Ceph Architecture Understanding

0. introduce  

Ceph is an open source distributed file system. Because it also supports block storage and object storage, it is naturally used as the entire storage backend of cloud computing framework openstack or cloudstack . Of course, it can also be used as storage alone, such as deploying a set of clusters as object storage, SAN storage, NAS storage, etc. Many companies at home and abroad have proved that ceph block storage and object storage are reliable. This article hopes to analyze the entire architecture of ceph in a simple way through my own understanding .

1. Architecture overview  

 

1.1 Support interface

Object storage: radosgw, compatible with S3 interface. Upload and download files through rest api .

Filesystem: posix interface. The ceph cluster can be seen as a shared file system mounted locally.

Block storage: ie rbd . There are two ways to use kernel rbd and librbd . Snapshots and clones are supported. It is equivalent to a hard disk hanging locally, and the usage and purpose are the same as the hard disk.

1.2 Advantages

There are many distributed file systems, and ceph has the following advantages over others:

1.2.1 Unified Storage

   Although the bottom layer of ceph is a distributed file system, the interface supporting objects and blocks is developed in the upper layer. Therefore, in open source storage software, it is possible to unify the rivers and lakes. As for whether it will last forever, I don't know.

1.2.2 High scalability

    In other words, it is easy to expand and has a large capacity. Able to manage thousands of servers, EB -level capacity.

1.2.3 Strong reliability

Supports multiple strongly consistent replicas, EC . Replicas can be stored in mainframes, racks, computer rooms, and data centers. So safe and reliable. Storage nodes are self-managing and self-healing. No single point of failure, strong fault tolerance.

1.2.4 High Performance

Because there are multiple copies, it can be highly parallelized when reading and writing operations. In theory, the more nodes, the higher the IOPS and throughput of the entire cluster. Another point is that the ceph client reads and writes data directly and interacts with the storage device (osd)  . No metadata server is required in block and object storage.

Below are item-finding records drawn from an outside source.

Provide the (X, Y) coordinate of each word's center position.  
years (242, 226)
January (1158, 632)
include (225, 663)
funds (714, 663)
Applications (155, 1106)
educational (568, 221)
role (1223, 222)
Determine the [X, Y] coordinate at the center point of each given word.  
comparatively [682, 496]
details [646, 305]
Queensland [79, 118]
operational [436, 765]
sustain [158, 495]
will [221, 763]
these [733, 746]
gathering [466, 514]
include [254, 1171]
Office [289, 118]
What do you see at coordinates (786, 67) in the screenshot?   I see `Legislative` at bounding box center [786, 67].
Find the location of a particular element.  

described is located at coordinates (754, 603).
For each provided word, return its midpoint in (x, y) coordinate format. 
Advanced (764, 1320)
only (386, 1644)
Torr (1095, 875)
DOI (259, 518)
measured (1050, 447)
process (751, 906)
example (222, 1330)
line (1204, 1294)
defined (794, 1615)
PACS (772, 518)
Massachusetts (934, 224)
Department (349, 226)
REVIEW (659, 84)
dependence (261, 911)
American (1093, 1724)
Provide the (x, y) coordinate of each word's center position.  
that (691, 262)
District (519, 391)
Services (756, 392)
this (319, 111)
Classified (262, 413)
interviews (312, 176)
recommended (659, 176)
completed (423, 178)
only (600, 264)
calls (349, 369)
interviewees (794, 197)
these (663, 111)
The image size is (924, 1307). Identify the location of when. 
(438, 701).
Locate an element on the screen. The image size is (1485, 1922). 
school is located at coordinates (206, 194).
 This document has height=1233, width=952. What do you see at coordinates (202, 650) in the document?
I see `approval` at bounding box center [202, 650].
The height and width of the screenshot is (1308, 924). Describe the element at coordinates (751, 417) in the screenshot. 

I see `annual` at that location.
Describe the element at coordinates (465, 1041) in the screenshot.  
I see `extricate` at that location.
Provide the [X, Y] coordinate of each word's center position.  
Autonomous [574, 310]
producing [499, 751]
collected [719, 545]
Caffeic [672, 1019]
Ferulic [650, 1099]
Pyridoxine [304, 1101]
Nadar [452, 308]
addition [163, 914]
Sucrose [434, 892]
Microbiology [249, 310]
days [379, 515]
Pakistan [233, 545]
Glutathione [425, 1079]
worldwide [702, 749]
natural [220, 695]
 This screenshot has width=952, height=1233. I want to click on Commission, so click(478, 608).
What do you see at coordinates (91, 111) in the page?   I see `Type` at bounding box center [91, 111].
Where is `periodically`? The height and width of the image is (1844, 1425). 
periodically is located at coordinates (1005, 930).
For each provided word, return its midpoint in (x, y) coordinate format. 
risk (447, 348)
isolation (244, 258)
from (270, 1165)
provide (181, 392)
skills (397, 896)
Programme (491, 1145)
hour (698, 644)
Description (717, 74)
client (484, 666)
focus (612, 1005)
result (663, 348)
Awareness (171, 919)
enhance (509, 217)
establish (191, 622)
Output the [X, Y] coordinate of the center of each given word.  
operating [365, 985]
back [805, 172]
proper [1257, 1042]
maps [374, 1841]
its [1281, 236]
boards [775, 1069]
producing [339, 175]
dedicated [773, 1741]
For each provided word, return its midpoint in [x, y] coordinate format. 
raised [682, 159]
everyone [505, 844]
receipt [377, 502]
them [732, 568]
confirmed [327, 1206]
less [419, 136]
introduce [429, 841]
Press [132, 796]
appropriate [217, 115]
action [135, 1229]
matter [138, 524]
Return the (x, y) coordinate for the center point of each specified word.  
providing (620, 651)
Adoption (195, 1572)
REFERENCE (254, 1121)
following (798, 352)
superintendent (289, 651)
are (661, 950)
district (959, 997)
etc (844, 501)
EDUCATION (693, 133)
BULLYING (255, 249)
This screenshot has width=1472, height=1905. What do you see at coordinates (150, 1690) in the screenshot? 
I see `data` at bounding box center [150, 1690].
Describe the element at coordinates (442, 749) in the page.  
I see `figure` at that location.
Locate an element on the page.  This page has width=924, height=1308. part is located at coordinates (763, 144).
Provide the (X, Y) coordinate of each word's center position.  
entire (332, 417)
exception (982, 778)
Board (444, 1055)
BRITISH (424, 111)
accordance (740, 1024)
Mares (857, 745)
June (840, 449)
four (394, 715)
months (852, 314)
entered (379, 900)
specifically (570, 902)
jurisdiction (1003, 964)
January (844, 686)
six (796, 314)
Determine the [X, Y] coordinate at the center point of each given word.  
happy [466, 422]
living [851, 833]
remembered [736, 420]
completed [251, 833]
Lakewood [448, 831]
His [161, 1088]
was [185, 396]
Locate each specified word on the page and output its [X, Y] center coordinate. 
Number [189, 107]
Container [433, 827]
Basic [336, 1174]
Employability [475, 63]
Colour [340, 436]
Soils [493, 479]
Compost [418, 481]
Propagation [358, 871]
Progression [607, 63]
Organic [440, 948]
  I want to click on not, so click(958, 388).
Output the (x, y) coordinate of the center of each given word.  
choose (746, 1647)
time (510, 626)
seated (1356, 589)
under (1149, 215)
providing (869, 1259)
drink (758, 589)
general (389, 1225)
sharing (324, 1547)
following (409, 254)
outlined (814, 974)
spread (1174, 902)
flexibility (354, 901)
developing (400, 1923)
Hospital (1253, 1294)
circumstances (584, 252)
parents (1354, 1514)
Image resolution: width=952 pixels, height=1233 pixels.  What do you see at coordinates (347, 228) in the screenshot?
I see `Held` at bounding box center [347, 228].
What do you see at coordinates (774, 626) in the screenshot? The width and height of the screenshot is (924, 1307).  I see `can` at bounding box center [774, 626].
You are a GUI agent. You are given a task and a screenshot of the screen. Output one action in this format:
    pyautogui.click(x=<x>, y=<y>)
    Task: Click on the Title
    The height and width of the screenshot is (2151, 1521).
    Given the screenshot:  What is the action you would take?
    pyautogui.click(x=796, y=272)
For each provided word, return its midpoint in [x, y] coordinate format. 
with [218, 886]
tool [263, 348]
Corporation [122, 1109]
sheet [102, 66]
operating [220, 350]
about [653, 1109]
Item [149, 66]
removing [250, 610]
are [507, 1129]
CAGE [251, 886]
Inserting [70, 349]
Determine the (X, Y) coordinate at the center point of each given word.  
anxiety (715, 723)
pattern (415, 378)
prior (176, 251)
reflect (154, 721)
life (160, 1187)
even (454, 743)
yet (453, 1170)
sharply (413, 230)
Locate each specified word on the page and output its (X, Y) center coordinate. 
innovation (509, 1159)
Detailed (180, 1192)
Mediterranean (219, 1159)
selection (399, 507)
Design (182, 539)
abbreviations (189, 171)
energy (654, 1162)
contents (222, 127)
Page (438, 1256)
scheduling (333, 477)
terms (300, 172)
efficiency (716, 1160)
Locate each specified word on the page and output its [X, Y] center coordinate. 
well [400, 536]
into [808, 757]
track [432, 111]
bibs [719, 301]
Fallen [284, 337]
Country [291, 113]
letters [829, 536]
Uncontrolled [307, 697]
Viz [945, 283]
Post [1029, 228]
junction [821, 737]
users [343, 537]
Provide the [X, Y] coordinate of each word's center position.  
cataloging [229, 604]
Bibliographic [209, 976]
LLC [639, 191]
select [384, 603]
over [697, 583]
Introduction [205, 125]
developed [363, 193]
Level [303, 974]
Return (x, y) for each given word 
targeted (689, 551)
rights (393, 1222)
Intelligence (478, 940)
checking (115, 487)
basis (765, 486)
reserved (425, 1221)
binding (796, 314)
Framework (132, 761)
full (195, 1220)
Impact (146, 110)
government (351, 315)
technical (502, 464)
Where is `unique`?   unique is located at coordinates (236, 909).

      Note: The above are the advantages of the design concept presented by ceph. Since there are bugs in each version of ceph , the specific application must be verified by large-scale testing. Recommended versions: 0.67.0 , 0.80.7 , 0 , 94.2

 

1.3 Rados Cluster

Rados cluster is the storage core of ceph . The function of each component is briefly introduced below. Later, we will explain how the various components work together.

                  

As shown in the figure, the rados cluster is divided into the following roles : mdss , osds , mons. Osd  object storage device, which can be understood as a hard disk + osd  management process, responsible for accepting client read and write, data verification (srub) between osd , data recovery ( recovery) , heartbeat detection, etc. Mons  mainly solves the state consistency problem of distributed systems, and maintains the consistency of the node relationship graph (mon-map osd-map mds-map pg-map) in the cluster , including state updates of osd additions and deletions. The Mds metadata server must be configured when files are stored. It should be noted that the mds server does not store data, it is just a process for managing metadata. Metadata such as inodes of the Ceph file system really exist in the rados cluster (by default in the metadata pool ). The following information presents the status information in the ceph cluster.

# ceph -s
    cluster 72d3c6b5-ea26-4af5-9a6f-7811befc6522
     health HEALTH_WARN
            clock skew detected on mon.mon1, mon.mon3
     monmap e3: 3 mons at {mon1=10.25.25.236:6789/0,mon2=10.25.25.235:6789/0,mon3=10.25.25.238:6789/0}
            election epoch 16, quorum 0,1,2 mon2,mon1,mon3
     osdmap e330: 44 osds: 44 up, 44 in
      pgmap v124351: 1024 pgs, 1 pools, 2432 GB data, 611 kobjects
            6543 GB used, 153 TB / 160 TB avail
                1024 active+clean

 

2. What is Object Storage  

My understanding is explained from several aspects:

One is: In terms of storage data types, it refers to unstructured data, such as pictures, audio and video, documents, etc.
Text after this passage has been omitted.